• Task brief: After finding the line containing "Expand language list" below, please output that line and each following one through the line containing "Task: Tick the Compare checkbox", exactly as written.

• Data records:
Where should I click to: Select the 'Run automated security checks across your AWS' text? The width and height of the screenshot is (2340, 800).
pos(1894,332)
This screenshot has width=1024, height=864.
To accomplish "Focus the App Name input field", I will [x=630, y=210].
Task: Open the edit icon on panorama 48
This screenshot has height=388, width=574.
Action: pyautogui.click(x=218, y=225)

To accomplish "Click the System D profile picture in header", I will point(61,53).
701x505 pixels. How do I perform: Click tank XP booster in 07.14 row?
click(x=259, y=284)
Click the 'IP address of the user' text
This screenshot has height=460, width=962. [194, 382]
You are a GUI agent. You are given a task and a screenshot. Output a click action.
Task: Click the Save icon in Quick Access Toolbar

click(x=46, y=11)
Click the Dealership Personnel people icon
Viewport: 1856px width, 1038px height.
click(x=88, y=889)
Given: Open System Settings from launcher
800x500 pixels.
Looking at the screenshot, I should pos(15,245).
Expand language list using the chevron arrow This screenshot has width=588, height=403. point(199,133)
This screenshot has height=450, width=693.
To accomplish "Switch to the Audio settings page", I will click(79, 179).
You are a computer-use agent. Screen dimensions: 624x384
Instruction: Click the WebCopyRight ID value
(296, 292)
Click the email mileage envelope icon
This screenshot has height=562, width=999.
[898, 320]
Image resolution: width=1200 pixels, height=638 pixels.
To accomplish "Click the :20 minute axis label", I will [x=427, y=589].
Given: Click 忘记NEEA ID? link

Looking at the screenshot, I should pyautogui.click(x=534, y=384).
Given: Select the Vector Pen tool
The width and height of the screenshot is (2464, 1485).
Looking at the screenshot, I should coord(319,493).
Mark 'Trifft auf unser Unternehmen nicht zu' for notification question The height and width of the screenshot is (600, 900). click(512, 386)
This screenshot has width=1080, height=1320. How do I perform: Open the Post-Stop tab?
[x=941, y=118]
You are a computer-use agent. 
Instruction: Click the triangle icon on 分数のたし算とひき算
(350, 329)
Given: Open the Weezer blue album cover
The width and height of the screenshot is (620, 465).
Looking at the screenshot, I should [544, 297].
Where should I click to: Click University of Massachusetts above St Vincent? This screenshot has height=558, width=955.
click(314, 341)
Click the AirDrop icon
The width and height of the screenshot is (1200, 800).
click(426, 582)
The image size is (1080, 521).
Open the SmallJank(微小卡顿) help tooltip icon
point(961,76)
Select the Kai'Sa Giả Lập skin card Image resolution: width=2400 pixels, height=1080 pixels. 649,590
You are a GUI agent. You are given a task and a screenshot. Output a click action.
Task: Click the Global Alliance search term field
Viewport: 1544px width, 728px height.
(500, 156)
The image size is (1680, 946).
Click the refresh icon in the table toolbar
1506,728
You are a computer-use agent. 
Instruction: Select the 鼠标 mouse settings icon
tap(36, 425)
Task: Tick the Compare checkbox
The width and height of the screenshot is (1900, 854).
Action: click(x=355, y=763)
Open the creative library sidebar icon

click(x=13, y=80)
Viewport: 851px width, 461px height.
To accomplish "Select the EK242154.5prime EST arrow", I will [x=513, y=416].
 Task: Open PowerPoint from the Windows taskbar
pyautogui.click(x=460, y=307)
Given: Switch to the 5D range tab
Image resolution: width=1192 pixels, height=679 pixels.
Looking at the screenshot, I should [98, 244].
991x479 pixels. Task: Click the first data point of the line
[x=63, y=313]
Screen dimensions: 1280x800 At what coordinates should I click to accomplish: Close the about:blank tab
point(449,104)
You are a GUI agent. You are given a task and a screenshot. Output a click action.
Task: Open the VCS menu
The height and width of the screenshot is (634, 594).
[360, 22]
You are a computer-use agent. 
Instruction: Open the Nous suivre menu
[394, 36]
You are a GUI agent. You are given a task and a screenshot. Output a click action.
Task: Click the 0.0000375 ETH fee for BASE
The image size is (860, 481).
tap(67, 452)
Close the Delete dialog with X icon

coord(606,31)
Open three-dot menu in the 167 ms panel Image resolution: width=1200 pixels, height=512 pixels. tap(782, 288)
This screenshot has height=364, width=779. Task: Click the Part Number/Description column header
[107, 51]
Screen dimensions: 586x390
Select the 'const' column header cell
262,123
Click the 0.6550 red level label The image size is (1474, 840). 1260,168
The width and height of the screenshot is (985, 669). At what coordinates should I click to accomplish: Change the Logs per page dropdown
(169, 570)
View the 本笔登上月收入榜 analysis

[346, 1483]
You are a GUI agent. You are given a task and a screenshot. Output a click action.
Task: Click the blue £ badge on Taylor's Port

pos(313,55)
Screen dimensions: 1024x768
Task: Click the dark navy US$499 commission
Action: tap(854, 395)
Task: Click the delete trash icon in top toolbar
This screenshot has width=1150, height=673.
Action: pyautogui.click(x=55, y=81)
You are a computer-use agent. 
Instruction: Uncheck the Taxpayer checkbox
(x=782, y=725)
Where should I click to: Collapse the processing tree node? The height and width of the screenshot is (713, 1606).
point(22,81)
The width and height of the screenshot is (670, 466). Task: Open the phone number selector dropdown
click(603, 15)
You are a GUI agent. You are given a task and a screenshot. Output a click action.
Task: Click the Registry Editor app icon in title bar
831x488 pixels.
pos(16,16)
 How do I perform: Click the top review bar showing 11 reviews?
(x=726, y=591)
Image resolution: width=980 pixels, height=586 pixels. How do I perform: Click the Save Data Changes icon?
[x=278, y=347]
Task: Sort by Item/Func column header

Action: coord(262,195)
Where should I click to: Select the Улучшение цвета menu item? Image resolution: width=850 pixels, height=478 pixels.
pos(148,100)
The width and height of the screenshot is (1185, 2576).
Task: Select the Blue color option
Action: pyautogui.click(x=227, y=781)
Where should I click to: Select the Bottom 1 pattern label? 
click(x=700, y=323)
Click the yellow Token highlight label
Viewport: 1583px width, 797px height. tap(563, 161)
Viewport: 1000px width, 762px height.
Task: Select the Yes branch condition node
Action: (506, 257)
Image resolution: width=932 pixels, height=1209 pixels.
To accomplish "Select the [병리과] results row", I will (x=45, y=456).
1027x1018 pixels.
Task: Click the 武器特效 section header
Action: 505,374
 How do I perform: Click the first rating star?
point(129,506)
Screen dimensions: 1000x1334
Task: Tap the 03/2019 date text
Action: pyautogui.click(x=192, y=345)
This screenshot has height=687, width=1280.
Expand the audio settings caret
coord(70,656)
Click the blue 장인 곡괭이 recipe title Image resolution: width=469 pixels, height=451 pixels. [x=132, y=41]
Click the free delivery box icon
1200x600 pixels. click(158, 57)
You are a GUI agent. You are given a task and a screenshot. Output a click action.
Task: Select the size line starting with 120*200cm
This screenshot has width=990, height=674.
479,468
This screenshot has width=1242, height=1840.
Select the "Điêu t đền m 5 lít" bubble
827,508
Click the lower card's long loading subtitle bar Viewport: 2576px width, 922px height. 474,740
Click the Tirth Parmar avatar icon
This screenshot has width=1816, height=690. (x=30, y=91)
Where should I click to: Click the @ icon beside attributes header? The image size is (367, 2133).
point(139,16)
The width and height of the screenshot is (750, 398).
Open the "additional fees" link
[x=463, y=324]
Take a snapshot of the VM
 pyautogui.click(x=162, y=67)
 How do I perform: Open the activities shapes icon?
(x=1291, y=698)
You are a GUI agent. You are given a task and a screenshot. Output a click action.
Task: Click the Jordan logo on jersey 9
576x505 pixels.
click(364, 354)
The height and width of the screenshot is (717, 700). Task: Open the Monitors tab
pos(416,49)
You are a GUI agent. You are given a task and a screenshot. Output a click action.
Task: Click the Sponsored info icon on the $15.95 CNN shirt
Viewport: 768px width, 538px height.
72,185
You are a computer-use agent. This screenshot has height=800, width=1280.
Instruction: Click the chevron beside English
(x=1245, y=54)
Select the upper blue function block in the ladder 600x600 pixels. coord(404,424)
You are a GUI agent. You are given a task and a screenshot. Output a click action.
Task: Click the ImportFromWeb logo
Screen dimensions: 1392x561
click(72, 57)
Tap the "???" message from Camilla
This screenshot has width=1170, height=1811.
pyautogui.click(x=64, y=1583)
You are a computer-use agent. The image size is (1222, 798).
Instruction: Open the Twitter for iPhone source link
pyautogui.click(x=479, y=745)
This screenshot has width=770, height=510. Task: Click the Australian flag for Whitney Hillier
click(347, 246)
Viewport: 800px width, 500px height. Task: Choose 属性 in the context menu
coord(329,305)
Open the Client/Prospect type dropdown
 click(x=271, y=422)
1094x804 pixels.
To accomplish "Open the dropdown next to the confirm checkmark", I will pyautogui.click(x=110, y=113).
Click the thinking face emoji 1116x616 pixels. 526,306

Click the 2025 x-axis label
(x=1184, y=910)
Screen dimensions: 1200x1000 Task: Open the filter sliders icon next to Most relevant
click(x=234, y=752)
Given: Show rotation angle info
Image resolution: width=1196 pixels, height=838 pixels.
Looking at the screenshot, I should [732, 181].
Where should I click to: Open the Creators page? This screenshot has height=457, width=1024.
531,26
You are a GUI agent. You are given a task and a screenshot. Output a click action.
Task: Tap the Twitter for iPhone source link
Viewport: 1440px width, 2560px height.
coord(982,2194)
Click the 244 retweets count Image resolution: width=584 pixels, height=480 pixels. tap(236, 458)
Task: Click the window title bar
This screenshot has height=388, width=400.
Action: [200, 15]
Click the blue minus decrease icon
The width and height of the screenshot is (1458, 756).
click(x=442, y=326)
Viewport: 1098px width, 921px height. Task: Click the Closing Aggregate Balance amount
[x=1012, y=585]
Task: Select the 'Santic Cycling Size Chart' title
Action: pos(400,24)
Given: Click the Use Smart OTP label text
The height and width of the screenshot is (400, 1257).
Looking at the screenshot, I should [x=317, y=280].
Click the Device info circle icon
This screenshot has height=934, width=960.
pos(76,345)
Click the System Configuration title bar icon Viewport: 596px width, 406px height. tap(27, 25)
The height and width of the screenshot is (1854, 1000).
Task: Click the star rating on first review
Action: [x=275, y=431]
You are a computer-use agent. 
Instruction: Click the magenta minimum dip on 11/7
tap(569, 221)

• Written response:
Expand language list using the chevron arrow This screenshot has width=588, height=403. point(199,133)
This screenshot has height=450, width=693.
To accomplish "Switch to the Audio settings page", I will click(79, 179).
You are a computer-use agent. Screen dimensions: 624x384
Instruction: Click the WebCopyRight ID value
(296, 292)
Click the email mileage envelope icon
This screenshot has height=562, width=999.
[898, 320]
Image resolution: width=1200 pixels, height=638 pixels.
To accomplish "Click the :20 minute axis label", I will [x=427, y=589].
Given: Click 忘记NEEA ID? link

Looking at the screenshot, I should pyautogui.click(x=534, y=384).
Given: Select the Vector Pen tool
The width and height of the screenshot is (2464, 1485).
Looking at the screenshot, I should coord(319,493).
Mark 'Trifft auf unser Unternehmen nicht zu' for notification question The height and width of the screenshot is (600, 900). click(512, 386)
This screenshot has width=1080, height=1320. How do I perform: Open the Post-Stop tab?
[x=941, y=118]
You are a computer-use agent. 
Instruction: Click the triangle icon on 分数のたし算とひき算
(350, 329)
Given: Open the Weezer blue album cover
The width and height of the screenshot is (620, 465).
Looking at the screenshot, I should [544, 297].
Where should I click to: Click University of Massachusetts above St Vincent? This screenshot has height=558, width=955.
click(314, 341)
Click the AirDrop icon
The width and height of the screenshot is (1200, 800).
click(426, 582)
The image size is (1080, 521).
Open the SmallJank(微小卡顿) help tooltip icon
point(961,76)
Select the Kai'Sa Giả Lập skin card Image resolution: width=2400 pixels, height=1080 pixels. 649,590
You are a GUI agent. You are given a task and a screenshot. Output a click action.
Task: Click the Global Alliance search term field
Viewport: 1544px width, 728px height.
(500, 156)
The image size is (1680, 946).
Click the refresh icon in the table toolbar
1506,728
You are a computer-use agent. 
Instruction: Select the 鼠标 mouse settings icon
tap(36, 425)
Task: Tick the Compare checkbox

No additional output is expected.